Candace: Hmmm.... Men and their impossible endless riddles.
- And that's not even getting into the fake mustache...
- This trope was given a Take That! in Rugrats where Phil and Lil switch the hairbow so that Tommy can see it won't be hard for him to pass as a girl. Phil cries while wearing Lil's bow and Betty rushes to her side.
- Betty: (in a soothing voice) Oh, whats the matter with beautiful baby girl? (turns to Didi) Girls seem to cry more at this age. (turns to Lil without bow in a buffer voice) Oh, my big baby man. Guess they're ok Deed, now where were we?Didi: We were talking about the difference between men and women.(Phil and Lil soon switch the bow while the Mom's backs are turned)Phil and Lil: See?
- Sharon and Randy Marsh in South Park, as well as the whole town when the plot asks for it.

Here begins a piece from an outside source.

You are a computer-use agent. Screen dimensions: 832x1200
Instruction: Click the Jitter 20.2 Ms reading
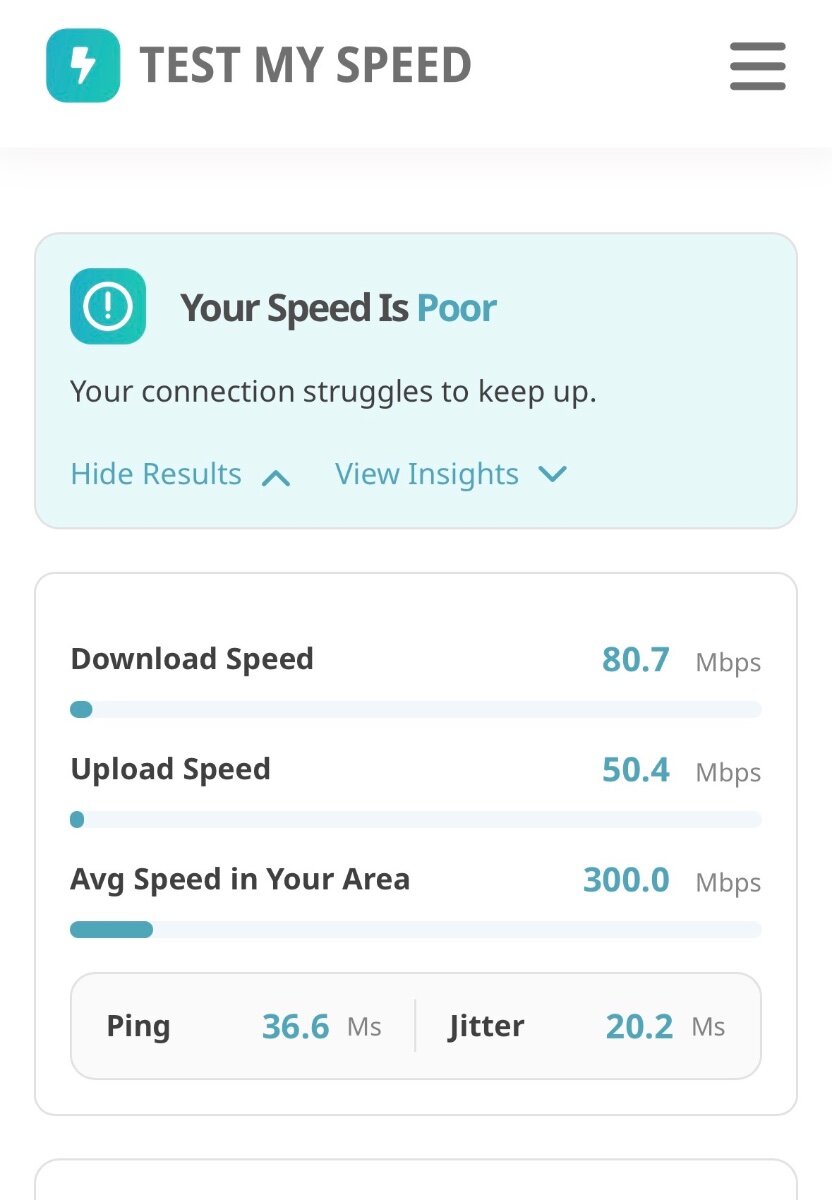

- In the Teen Titans Go! episode "Boys vs. Girls" Starfire and Raven beat Robin, Cyborg and Beast Boy in a contest 3-0, resulting in Cyborg and Beast Boy assuming girls are better than boys in general, rather than two particular girls just happening to be more competent and having better powers than three particular boys.
- Igra: The girl draws things like flowers, while they boy draws cars, tanks, planes, etc. For that matter the boy takes most of the aggressive actions, while the girl's actions are mostly defensive, at least until she draws herself a gun.